New York City Ballet
New York State Theater
New York, NY
June 21, 2006

by Leigh Witchel
copyright ©2006, Leigh Witchel

Miranda Weese holds up more than her share of the repertory at New York City Ballet, but not much of her share was also Suzanne Farrell’s. The roles Weese performs that were created by Farrell are few; they usually go to taller dancers who bear a closer resemblance to Farrell. Her most notable Farrell part was one she had to campaign to get – “Mozartiana”. Weese gained a new role on Wednesday night with her debut in “In Memory Of . . .”, a ballet Jerome Robbins created in 1985 to Alban Berg’s Violin Concerto. The score was dedicated by the composer “to an angel”, Manon Gropius, who had died from infantile paralysis at age 18.  With two men, the first a young lover originally danced by Joseph Duell and then Adam Lüders as a Death figure, Farrell brought that angel to life — and death.
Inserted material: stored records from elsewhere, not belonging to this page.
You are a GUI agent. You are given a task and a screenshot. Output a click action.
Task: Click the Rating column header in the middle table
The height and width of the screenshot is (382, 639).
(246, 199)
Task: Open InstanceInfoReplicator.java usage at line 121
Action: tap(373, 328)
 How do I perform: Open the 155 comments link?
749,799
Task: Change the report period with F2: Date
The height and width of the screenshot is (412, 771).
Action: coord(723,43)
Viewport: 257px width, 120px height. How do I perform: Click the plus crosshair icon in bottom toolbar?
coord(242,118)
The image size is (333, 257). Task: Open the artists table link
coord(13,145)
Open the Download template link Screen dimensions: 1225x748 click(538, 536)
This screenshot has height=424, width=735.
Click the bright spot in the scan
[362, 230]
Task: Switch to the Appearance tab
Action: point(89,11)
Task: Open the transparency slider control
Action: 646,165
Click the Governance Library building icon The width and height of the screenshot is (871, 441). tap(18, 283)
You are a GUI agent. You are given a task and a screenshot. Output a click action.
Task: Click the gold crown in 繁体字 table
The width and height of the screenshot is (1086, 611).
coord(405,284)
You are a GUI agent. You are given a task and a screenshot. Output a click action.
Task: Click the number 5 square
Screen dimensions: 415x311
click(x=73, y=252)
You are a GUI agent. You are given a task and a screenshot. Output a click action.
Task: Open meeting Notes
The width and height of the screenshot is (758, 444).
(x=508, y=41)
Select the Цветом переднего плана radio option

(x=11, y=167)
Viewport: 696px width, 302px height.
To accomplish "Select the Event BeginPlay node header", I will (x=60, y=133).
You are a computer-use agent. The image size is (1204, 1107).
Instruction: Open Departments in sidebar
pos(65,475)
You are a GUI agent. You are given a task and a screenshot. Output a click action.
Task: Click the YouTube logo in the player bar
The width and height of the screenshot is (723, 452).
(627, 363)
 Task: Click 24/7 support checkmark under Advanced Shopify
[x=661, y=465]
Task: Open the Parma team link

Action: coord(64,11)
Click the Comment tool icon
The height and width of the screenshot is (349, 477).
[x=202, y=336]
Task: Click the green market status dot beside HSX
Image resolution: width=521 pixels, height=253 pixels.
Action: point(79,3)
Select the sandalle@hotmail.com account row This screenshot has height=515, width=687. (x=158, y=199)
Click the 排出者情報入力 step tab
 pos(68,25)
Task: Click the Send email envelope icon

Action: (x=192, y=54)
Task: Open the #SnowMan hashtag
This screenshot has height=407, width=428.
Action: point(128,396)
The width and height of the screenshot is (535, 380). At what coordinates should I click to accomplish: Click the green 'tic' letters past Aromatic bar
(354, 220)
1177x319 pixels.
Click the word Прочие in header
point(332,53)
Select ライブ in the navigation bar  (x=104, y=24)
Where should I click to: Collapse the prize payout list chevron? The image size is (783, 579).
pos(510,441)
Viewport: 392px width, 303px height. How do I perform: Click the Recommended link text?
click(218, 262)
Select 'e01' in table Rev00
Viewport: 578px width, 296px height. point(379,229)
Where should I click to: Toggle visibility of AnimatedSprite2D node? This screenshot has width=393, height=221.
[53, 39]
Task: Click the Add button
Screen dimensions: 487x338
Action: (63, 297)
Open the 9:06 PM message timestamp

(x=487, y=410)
Weese began her career as a virtuoso, speeding through Merrill Ashley’s coloratura soprano roles. Maturity (and injury) added darker coloring as well as emotional complexity to her dancing; to extend the metaphor she’s become the company’s preeminent contralto. Still, even though handsomely danced, Farrell’s part wasn’t a great fit for Weese. The role calls for a sacrificial lamb, something that Farrell could embody with no effort and is foreign to Weese. She can do tragedy, but she needs a more active role — Juliet, for instance — anything that lets her do something instead of have things done to her. 

Charles Askegard (who inherited almost all of Adam Lüders’ repertory because of physical resemblance) played the Death figure. Jason Fowler made his debut in Duell’s part, but his role is undeveloped and the ballet isn’t top-drawer Robbins. The references to fascism in it are heavy-handed: the dancers exit the first movement in a stiff walk recalling a goose step. The weakest aspect is Robbins’ work for the corps de ballet. He set tendus, promenades and other academic vocabulary as if the Berg concerto were musique dansante.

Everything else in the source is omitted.